Work to be completed -
After locating the line that contains "Given: Click the 色を選択 button", give that line and all the rest through the end of the entries again exactly, leaving the pictures out.

BEGIN Data listing

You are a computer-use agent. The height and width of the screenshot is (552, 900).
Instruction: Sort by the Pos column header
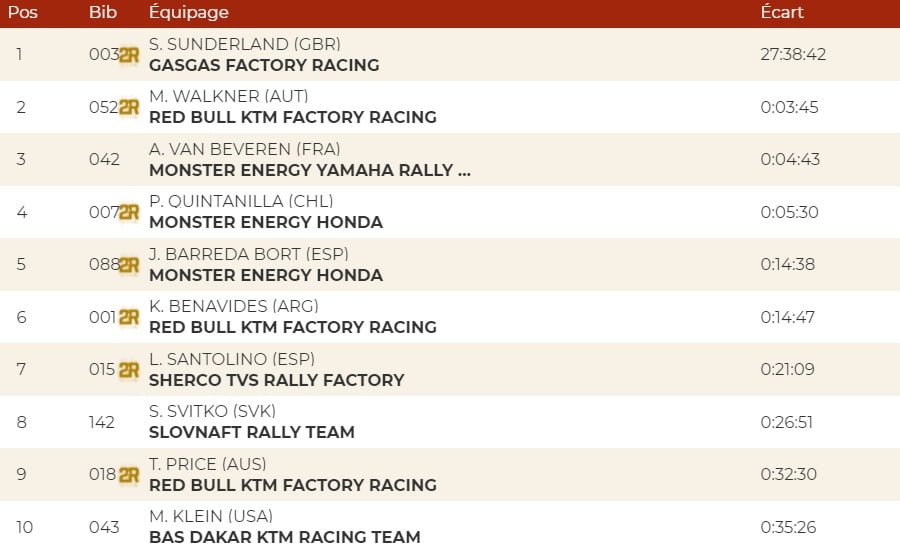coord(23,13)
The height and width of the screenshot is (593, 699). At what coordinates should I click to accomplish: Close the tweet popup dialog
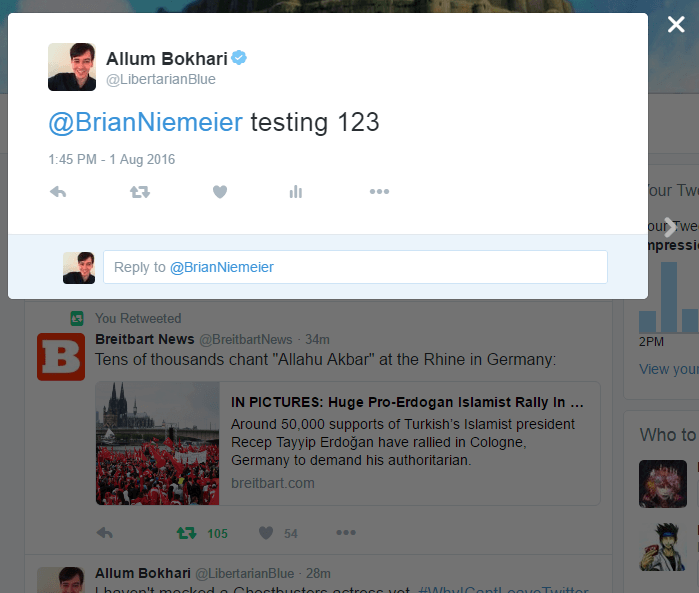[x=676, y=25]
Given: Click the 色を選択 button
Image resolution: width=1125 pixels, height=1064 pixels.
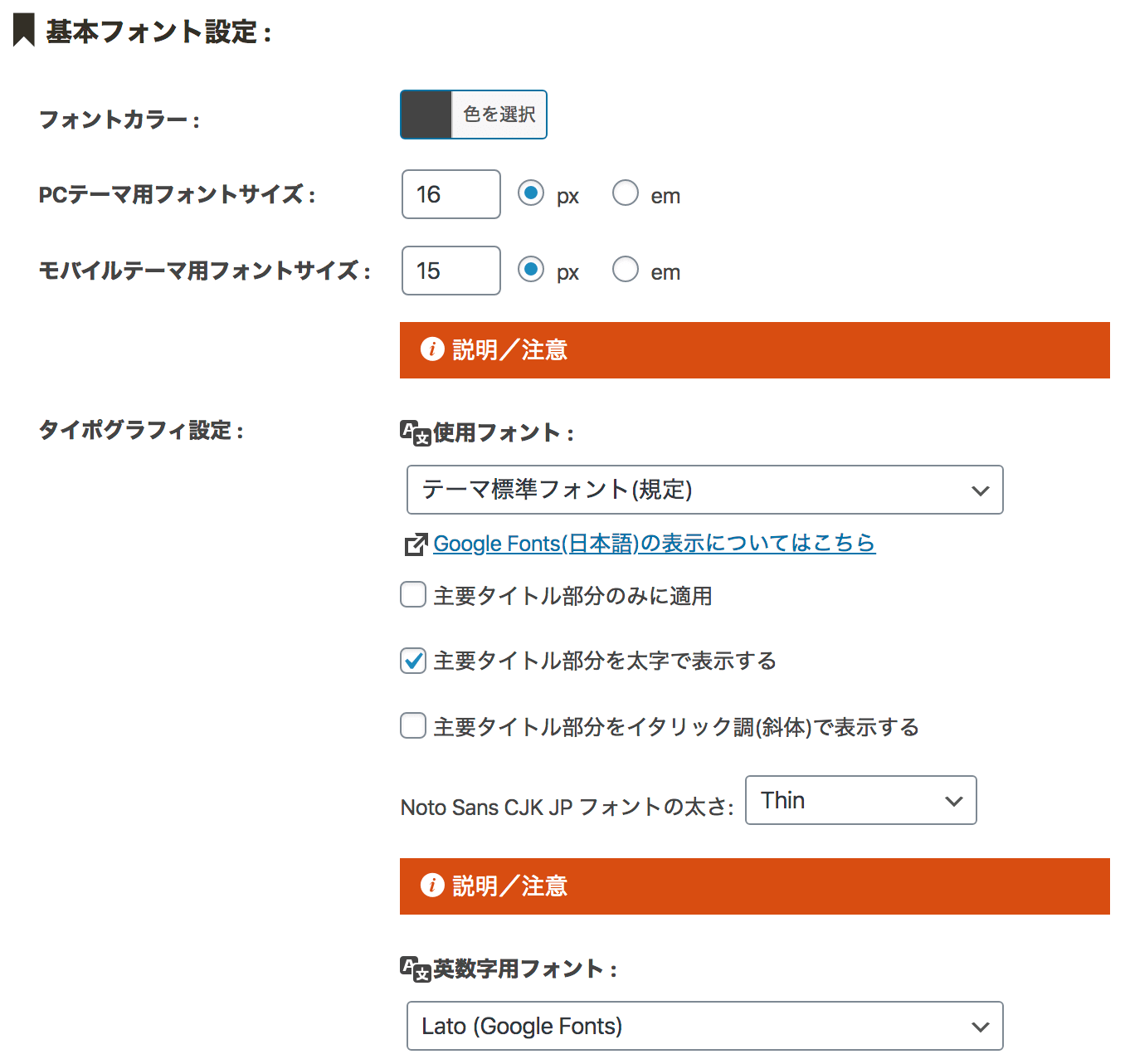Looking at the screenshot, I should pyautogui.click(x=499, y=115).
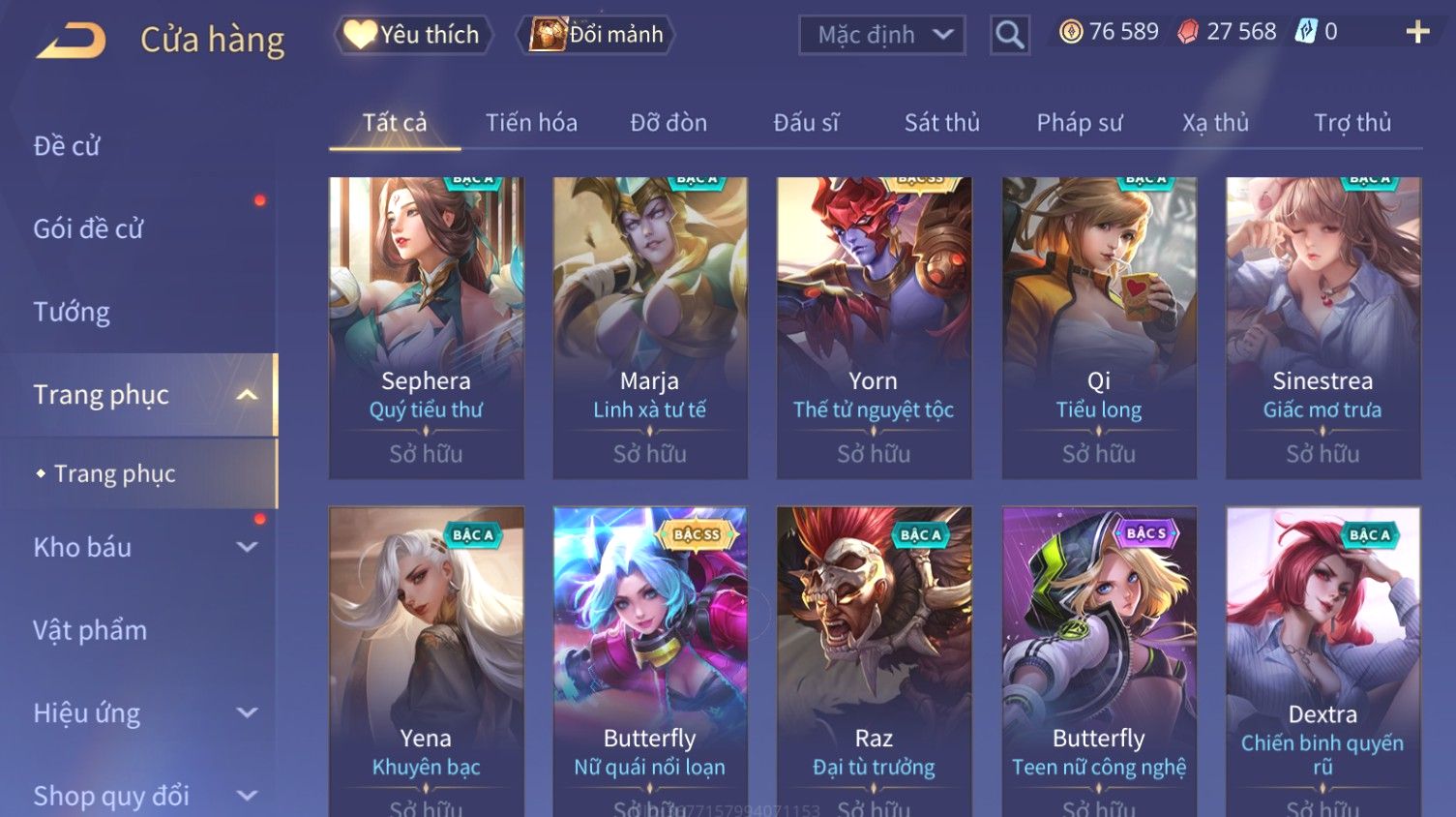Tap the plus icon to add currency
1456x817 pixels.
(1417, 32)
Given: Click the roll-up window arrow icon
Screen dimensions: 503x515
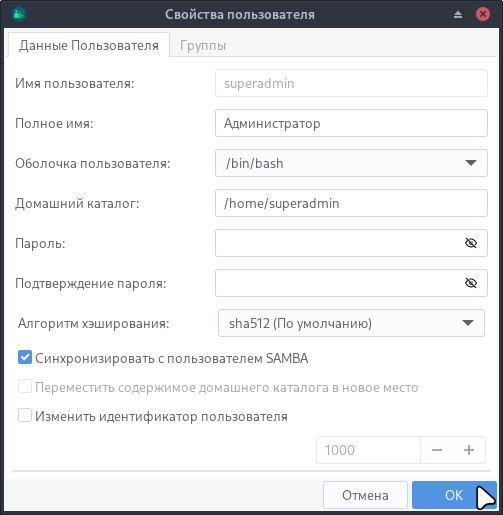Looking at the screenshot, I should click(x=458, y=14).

END Data listing

Written response -
Given: Click the 色を選択 button
Image resolution: width=1125 pixels, height=1064 pixels.
Looking at the screenshot, I should pyautogui.click(x=499, y=115).
Tap the plus icon to add currency
1456x817 pixels.
(1417, 32)
Given: Click the roll-up window arrow icon
Screen dimensions: 503x515
Looking at the screenshot, I should click(x=458, y=14).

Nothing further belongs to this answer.